* WHAT YOU WILL DO
The material below contains a line with "Task: Select Government" and a line with "Click the special prize number 77552". Copy exactly those two lines and all lines between them.

■ ■ ■

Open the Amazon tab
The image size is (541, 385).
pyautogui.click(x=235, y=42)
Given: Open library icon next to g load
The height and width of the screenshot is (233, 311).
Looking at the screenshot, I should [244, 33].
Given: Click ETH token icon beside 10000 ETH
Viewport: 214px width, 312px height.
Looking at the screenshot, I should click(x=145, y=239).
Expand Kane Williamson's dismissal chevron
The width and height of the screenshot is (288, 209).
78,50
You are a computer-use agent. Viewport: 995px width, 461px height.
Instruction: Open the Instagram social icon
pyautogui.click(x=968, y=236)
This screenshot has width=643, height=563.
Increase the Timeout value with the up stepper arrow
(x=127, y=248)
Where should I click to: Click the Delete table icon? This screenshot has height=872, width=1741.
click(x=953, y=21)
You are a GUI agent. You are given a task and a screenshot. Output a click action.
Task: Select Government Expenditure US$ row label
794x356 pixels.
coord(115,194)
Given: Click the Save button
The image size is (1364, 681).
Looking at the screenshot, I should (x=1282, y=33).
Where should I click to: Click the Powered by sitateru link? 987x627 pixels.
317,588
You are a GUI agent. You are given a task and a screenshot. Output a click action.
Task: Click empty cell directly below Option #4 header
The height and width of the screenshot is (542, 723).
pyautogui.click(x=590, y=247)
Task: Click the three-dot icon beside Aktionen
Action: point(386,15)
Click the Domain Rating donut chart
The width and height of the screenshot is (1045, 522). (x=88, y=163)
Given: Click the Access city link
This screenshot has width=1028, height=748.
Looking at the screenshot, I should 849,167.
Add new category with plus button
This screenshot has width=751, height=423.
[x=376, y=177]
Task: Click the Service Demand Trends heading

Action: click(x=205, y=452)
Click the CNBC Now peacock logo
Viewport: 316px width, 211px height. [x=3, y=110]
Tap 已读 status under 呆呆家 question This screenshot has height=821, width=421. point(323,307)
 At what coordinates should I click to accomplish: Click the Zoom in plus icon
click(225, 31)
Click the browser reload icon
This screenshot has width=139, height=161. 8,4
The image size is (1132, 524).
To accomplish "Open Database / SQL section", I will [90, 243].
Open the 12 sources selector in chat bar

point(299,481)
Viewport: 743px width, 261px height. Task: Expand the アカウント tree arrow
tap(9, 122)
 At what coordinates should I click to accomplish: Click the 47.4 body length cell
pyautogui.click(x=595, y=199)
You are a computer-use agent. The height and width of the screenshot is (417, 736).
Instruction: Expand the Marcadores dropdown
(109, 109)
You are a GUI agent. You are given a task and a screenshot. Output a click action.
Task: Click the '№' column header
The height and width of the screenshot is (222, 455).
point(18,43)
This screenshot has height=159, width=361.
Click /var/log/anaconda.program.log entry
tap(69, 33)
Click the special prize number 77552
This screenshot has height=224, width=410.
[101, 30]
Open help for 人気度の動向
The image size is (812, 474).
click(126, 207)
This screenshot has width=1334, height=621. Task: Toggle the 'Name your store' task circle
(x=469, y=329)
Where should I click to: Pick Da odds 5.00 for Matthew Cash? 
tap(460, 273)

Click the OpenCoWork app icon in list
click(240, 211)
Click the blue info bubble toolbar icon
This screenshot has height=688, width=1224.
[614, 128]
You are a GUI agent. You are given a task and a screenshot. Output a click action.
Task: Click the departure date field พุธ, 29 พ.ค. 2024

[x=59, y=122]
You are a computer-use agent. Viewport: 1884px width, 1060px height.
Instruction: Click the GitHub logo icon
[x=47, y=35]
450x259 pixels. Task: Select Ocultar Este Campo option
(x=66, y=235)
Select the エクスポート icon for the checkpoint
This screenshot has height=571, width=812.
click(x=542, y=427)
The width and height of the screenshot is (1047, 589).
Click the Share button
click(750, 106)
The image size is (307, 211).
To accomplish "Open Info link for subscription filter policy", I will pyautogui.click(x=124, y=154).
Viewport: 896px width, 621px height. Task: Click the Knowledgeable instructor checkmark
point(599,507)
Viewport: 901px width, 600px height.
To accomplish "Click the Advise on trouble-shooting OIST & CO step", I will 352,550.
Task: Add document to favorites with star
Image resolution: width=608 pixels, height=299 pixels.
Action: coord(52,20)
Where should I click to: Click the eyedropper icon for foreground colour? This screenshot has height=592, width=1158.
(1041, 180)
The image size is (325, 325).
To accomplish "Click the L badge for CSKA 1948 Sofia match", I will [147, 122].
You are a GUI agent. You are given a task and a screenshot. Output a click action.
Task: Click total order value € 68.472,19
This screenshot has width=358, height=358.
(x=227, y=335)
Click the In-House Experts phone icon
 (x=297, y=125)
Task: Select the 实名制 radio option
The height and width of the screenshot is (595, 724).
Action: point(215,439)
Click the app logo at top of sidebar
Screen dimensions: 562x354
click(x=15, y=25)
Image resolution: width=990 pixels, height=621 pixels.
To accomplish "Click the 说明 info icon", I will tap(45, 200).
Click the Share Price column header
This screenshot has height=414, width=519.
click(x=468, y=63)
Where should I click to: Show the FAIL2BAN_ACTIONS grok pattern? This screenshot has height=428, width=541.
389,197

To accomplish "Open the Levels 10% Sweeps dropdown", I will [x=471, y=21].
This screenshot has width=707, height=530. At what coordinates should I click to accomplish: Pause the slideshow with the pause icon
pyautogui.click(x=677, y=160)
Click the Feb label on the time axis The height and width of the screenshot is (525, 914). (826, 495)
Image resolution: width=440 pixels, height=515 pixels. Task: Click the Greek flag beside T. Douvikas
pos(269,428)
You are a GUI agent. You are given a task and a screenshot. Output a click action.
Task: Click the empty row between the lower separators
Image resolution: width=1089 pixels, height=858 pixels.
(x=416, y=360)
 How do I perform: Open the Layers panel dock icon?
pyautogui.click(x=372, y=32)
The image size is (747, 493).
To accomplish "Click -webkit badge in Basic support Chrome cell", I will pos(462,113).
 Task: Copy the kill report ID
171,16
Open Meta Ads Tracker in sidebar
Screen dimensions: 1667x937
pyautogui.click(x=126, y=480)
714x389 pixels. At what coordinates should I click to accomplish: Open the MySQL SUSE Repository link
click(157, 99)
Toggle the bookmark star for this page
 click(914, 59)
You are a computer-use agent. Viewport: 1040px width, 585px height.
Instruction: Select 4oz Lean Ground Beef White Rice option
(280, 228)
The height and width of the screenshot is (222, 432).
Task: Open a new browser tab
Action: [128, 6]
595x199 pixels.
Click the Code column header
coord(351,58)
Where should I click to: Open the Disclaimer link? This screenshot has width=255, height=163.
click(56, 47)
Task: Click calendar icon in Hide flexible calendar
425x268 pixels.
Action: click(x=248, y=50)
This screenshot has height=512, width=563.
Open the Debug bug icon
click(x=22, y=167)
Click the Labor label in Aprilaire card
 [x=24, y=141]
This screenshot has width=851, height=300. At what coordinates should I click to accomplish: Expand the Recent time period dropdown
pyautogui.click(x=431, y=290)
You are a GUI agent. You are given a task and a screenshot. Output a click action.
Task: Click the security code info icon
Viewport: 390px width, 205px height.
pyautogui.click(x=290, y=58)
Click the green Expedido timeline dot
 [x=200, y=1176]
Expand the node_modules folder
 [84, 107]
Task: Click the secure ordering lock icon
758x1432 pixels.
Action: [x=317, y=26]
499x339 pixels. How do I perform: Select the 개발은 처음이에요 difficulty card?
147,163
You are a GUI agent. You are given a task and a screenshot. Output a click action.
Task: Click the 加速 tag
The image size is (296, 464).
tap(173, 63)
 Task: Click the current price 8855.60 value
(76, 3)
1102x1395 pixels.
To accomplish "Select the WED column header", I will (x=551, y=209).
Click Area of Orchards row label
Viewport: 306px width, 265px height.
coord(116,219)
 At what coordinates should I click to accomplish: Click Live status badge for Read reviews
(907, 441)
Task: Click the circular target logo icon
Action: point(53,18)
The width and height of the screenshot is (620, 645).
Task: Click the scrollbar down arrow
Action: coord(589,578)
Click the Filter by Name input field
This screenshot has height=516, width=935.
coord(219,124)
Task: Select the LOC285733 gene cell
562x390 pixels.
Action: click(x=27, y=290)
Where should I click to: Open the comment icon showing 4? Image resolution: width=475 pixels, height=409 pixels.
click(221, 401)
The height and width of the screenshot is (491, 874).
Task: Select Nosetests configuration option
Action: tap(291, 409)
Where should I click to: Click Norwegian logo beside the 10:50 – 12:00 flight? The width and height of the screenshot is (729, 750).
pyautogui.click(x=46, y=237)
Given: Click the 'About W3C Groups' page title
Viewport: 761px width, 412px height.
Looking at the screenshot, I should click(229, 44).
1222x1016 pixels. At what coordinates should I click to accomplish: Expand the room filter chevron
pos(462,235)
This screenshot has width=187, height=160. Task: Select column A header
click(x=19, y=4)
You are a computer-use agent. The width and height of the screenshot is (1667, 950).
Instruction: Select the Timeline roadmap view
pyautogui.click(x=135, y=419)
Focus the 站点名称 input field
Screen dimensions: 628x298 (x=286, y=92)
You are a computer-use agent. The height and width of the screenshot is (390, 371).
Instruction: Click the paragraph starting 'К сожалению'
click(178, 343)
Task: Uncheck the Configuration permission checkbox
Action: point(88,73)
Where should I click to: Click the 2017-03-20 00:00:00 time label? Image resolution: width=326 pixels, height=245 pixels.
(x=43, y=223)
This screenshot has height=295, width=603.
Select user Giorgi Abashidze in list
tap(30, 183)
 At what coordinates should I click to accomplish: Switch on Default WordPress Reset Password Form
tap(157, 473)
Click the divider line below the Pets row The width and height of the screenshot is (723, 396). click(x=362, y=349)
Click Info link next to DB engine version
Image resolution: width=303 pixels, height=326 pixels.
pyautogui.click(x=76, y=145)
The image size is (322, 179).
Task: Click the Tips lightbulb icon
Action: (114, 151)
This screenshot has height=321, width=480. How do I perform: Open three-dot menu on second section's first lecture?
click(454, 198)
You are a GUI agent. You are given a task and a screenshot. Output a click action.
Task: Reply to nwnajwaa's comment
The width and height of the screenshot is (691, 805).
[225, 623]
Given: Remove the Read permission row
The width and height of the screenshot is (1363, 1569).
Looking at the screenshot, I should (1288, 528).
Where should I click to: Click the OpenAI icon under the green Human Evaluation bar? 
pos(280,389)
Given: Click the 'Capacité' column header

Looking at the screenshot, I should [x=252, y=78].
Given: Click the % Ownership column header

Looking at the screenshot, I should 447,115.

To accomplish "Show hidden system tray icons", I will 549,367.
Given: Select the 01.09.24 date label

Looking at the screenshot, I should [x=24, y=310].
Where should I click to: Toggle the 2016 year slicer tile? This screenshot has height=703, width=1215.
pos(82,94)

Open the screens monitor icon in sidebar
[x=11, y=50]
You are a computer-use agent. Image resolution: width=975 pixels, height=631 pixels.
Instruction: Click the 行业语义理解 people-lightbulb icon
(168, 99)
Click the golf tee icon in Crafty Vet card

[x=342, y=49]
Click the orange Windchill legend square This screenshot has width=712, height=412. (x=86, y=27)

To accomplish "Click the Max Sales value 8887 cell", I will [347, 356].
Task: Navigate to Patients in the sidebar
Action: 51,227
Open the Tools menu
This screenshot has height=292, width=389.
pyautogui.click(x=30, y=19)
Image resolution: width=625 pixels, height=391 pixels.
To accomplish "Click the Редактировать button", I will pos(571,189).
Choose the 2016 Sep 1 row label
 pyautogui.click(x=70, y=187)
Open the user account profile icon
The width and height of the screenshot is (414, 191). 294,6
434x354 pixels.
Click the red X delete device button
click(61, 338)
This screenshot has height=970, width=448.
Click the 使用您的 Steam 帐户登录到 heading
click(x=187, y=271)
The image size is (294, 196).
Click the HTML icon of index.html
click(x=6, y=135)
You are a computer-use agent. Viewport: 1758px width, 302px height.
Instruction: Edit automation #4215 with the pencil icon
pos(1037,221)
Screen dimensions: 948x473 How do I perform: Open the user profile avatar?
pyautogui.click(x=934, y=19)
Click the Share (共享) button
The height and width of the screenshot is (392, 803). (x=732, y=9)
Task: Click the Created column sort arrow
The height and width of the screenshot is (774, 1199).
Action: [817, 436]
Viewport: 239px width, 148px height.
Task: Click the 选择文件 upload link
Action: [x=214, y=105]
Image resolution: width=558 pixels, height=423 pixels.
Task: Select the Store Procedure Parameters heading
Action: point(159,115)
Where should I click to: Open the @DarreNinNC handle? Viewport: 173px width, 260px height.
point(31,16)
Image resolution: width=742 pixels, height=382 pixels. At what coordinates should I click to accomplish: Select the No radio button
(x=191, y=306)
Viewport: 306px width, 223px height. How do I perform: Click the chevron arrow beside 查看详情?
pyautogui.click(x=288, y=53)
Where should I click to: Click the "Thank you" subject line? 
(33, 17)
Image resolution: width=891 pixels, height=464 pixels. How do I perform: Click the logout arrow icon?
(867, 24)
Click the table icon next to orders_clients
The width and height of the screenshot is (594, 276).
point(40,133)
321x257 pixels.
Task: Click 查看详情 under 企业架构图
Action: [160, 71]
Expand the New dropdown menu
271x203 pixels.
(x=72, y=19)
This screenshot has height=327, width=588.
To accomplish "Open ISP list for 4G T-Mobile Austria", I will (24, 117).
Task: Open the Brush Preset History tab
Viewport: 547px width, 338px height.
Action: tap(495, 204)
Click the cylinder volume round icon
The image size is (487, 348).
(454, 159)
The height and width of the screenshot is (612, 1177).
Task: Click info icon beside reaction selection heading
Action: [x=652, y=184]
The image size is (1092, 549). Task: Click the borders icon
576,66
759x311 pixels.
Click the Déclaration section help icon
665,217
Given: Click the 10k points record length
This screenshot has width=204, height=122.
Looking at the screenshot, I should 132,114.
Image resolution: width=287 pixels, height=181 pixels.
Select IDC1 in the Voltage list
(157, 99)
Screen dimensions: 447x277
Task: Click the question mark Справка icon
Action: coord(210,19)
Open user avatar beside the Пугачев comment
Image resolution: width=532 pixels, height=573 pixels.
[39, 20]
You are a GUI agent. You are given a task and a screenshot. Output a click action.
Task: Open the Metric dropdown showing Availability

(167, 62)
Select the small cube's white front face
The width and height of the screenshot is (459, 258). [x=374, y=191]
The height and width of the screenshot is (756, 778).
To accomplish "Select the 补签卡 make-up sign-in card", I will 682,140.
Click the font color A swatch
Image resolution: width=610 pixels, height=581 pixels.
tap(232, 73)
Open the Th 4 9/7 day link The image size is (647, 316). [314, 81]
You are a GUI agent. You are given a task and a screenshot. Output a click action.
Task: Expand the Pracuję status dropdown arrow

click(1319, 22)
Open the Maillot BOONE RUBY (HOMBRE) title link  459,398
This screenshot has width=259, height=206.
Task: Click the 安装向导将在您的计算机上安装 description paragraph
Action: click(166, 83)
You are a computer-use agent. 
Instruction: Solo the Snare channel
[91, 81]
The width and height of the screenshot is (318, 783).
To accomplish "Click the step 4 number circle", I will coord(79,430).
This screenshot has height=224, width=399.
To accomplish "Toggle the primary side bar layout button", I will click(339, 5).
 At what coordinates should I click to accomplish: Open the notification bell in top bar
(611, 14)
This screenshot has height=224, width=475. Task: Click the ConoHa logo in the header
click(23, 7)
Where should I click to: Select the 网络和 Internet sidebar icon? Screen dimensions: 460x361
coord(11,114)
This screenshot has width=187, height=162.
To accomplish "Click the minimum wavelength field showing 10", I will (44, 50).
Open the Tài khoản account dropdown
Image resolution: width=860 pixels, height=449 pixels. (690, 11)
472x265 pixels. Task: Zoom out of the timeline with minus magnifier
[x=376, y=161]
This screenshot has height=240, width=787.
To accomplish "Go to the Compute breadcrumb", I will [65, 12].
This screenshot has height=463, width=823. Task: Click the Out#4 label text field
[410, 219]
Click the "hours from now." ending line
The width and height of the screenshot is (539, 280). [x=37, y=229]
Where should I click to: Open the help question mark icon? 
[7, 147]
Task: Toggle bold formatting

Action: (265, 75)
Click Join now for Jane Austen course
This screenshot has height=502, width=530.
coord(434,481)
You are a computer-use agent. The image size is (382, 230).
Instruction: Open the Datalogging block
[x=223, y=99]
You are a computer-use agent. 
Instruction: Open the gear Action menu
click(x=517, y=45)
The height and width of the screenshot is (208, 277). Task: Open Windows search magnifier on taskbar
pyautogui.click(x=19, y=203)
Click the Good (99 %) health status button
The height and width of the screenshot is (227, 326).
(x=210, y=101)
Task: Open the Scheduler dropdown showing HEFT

■ ■ ■

* RESULT OF THE EXERCISE
Task: Select Government Expenditure US$ row label
794x356 pixels.
coord(115,194)
Given: Click the Save button
The image size is (1364, 681).
Looking at the screenshot, I should (x=1282, y=33).
Where should I click to: Click the Powered by sitateru link? 987x627 pixels.
317,588
You are a GUI agent. You are given a task and a screenshot. Output a click action.
Task: Click empty cell directly below Option #4 header
The height and width of the screenshot is (542, 723).
pyautogui.click(x=590, y=247)
Task: Click the three-dot icon beside Aktionen
Action: point(386,15)
Click the Domain Rating donut chart
The width and height of the screenshot is (1045, 522). (x=88, y=163)
Given: Click the Access city link
This screenshot has width=1028, height=748.
Looking at the screenshot, I should 849,167.
Add new category with plus button
This screenshot has width=751, height=423.
[x=376, y=177]
Task: Click the Service Demand Trends heading

Action: click(x=205, y=452)
Click the CNBC Now peacock logo
Viewport: 316px width, 211px height. [x=3, y=110]
Tap 已读 status under 呆呆家 question This screenshot has height=821, width=421. point(323,307)
 At what coordinates should I click to accomplish: Click the Zoom in plus icon
click(225, 31)
Click the browser reload icon
This screenshot has width=139, height=161. 8,4
The image size is (1132, 524).
To accomplish "Open Database / SQL section", I will [90, 243].
Open the 12 sources selector in chat bar

point(299,481)
Viewport: 743px width, 261px height. Task: Expand the アカウント tree arrow
tap(9, 122)
 At what coordinates should I click to accomplish: Click the 47.4 body length cell
pyautogui.click(x=595, y=199)
You are a computer-use agent. The height and width of the screenshot is (417, 736).
Instruction: Expand the Marcadores dropdown
(109, 109)
You are a GUI agent. You are given a task and a screenshot. Output a click action.
Task: Click the '№' column header
The height and width of the screenshot is (222, 455).
point(18,43)
This screenshot has height=159, width=361.
Click /var/log/anaconda.program.log entry
tap(69, 33)
Click the special prize number 77552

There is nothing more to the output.